Each entry should be quoted word for word, including every mark of punctuation.
--- Provided data Enclosed Below ---
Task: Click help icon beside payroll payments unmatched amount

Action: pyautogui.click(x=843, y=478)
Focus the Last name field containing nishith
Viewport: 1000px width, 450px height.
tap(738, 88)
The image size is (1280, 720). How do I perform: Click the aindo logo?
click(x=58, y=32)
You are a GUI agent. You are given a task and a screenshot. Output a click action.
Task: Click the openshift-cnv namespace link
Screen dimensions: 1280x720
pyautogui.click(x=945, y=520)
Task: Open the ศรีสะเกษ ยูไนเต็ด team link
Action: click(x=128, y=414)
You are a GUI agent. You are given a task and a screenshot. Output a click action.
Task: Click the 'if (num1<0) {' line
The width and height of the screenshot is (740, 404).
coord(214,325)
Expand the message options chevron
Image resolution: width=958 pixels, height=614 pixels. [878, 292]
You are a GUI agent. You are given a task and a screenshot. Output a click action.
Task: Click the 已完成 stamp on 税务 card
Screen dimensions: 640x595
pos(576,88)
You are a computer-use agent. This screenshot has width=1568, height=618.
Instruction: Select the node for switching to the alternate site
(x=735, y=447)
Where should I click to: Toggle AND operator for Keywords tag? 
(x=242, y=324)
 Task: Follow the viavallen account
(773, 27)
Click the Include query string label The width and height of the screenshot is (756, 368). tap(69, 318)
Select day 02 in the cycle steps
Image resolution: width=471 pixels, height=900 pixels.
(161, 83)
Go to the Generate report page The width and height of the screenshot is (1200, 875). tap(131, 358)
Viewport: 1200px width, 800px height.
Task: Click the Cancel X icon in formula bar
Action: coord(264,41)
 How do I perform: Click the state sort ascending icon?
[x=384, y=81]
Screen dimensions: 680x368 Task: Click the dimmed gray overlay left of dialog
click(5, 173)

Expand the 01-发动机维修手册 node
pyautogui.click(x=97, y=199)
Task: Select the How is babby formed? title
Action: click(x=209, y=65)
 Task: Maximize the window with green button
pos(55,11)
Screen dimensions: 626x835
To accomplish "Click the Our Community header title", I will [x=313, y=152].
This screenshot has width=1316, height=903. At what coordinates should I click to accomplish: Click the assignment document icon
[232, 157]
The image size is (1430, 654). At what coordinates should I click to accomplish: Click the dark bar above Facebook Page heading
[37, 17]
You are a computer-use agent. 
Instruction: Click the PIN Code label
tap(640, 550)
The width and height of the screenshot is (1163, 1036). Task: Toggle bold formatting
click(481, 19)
--- End of Enclosed Provided data ---
- [Result of this exercise]:
Task: Click help icon beside payroll payments unmatched amount

Action: pyautogui.click(x=843, y=478)
Focus the Last name field containing nishith
Viewport: 1000px width, 450px height.
tap(738, 88)
The image size is (1280, 720). How do I perform: Click the aindo logo?
click(x=58, y=32)
You are a GUI agent. You are given a task and a screenshot. Output a click action.
Task: Click the openshift-cnv namespace link
Screen dimensions: 1280x720
pyautogui.click(x=945, y=520)
Task: Open the ศรีสะเกษ ยูไนเต็ด team link
Action: click(x=128, y=414)
You are a GUI agent. You are given a task and a screenshot. Output a click action.
Task: Click the 'if (num1<0) {' line
The width and height of the screenshot is (740, 404).
coord(214,325)
Expand the message options chevron
Image resolution: width=958 pixels, height=614 pixels. [878, 292]
You are a GUI agent. You are given a task and a screenshot. Output a click action.
Task: Click the 已完成 stamp on 税务 card
Screen dimensions: 640x595
pos(576,88)
You are a computer-use agent. This screenshot has width=1568, height=618.
Instruction: Select the node for switching to the alternate site
(x=735, y=447)
Where should I click to: Toggle AND operator for Keywords tag? 
(x=242, y=324)
 Task: Follow the viavallen account
(773, 27)
Click the Include query string label The width and height of the screenshot is (756, 368). tap(69, 318)
Select day 02 in the cycle steps
Image resolution: width=471 pixels, height=900 pixels.
(161, 83)
Go to the Generate report page The width and height of the screenshot is (1200, 875). tap(131, 358)
Viewport: 1200px width, 800px height.
Task: Click the Cancel X icon in formula bar
Action: coord(264,41)
 How do I perform: Click the state sort ascending icon?
[x=384, y=81]
Screen dimensions: 680x368 Task: Click the dimmed gray overlay left of dialog
click(5, 173)

Expand the 01-发动机维修手册 node
pyautogui.click(x=97, y=199)
Task: Select the How is babby formed? title
Action: click(x=209, y=65)
 Task: Maximize the window with green button
pos(55,11)
Screen dimensions: 626x835
To accomplish "Click the Our Community header title", I will [x=313, y=152].
This screenshot has width=1316, height=903. At what coordinates should I click to accomplish: Click the assignment document icon
[232, 157]
The image size is (1430, 654). At what coordinates should I click to accomplish: Click the dark bar above Facebook Page heading
[37, 17]
You are a computer-use agent. 
Instruction: Click the PIN Code label
tap(640, 550)
The width and height of the screenshot is (1163, 1036). Task: Toggle bold formatting
click(481, 19)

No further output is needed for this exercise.